Точно стервятник, пожирающий живые души, он, перегнувшись с церковной кафедры, терзал свои трепетные жертвы. Они стояли неподвижно, однако внутри у них все сжималось и корчилось, когда он разглагольствовал о карах за Грех и Порок и яркими красками живописал муки ада. Но разве он знал? Разве знал, через какой ад пройдут они еще прежде, чем истекут десять лет, разве знал, как скоро имена многих из них будут записаны на церковной стене? С каким удовольствием, должно быть, он сочинял эту надпись – в память тех, что, "не дрогнув, шли вперед и с гордостью отдали свою жизнь за короля и отечество!"
В Тайну входило и то, что называли пакостью и неприличием. От пакости сходишь с ума и попадаешь в сумасшедший дом. Или "заражаешься гнусным недугом", и у тебя отваливается нос.
Ох уж эта пошлость и суета безнравственного мира и все греховные соблазны и вожделения плоти. Стало быть, радоваться, когда смотришь на все вокруг или когда читаешь Китса, – столько же дурно и безнравственно, как пакостничать? Может быть, и от этого тоже сходишь с ума и у тебя вываливаются глаза?
– Вот от чего они несут яйца, – встряхивая кудрями, засмеялась девочка, когда петух вскочил на курицу.
Ужасная, нехорошая девочка, зачем ты говоришь мне такие неприличные пакости! Ты сойдешь с ума, и я сойду с ума, и у нас отвалятся носы. Ох, пожалуйста, не говори так, очень тебя прошу!
"От прелюбодеяния и прочих смертных грехов…" А что такое прелюбодеяние? Я сотворил прелюбодеяние? Может, это Божье слово для пакости? Почему мне не говорят, что это значит? Почему это – "самое мерзкое, что может совершить порядочный человек"? Когда раз ночью случилось то самое, это, наверно, и было прелюбодеяние. Я сойду с ума, и у меня отвалится нос.

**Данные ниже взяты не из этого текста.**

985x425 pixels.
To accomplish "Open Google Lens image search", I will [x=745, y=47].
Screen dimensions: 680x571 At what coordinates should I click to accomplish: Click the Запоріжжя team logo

Гимн номер… Пройдет еще несколько лет.
Какой я, наверно, грешный!
Может быть, есть две религии? Пройдет еще несколько лет, через каких-нибудь десять лет половины из вас не будет в живых. Пакость, отваливающийся нос, прелюбодеяние и другие смертные грехи. Своей святою кровью омой грехи мои, и стану чист. Кровь. Грех.
И – другая вера. Глоток старого вина, оно прохладное от долгих лет, проведенных в погребе, глубоко под землей, и у него аромат богини Флоры и зеленых полей, пляски, и провансальской песни, и смуглого веселья. Прислушиваешься, засыпая, к шуму ветра; смотришь, как голубые и оранжевые мотыльки вьются над душистым кустом лаванды; скинув одежду, тихонько погружаешься в глубокую, чистую, прохладную заводь среди скал, а серые чайки с криком мечутся вокруг выбеленных солнцем утесов, и запах моря и водорослей наполняет грудь; смотришь, как заходит солнце, – и пытаешься, подобно Китсу, записать, что при этом чувствуешь; поднимаешься спозаранку и катишь на велосипеде по белым безлюдным дорожкам; хочется быть одному и думать обо всем этом, и такое странное чувство охватывает – счастье, восторг… может быть, это – другая вера, другая религия? Или все это – пакость и грех? Лучше никому не говорить об этом, затаить это в себе. Если это – пакость и грех, я все равно ничего не могу поделать. Может быть, "Ромео и Джульетта" – тоже пакость? Это – в той книге, откуда мы делали выписки из "Короля Джона" для разбора на уроке английского языка. Словно белое чудо ловишь милую руку Джульетты и крадешь бессмертное благословение с ее губ…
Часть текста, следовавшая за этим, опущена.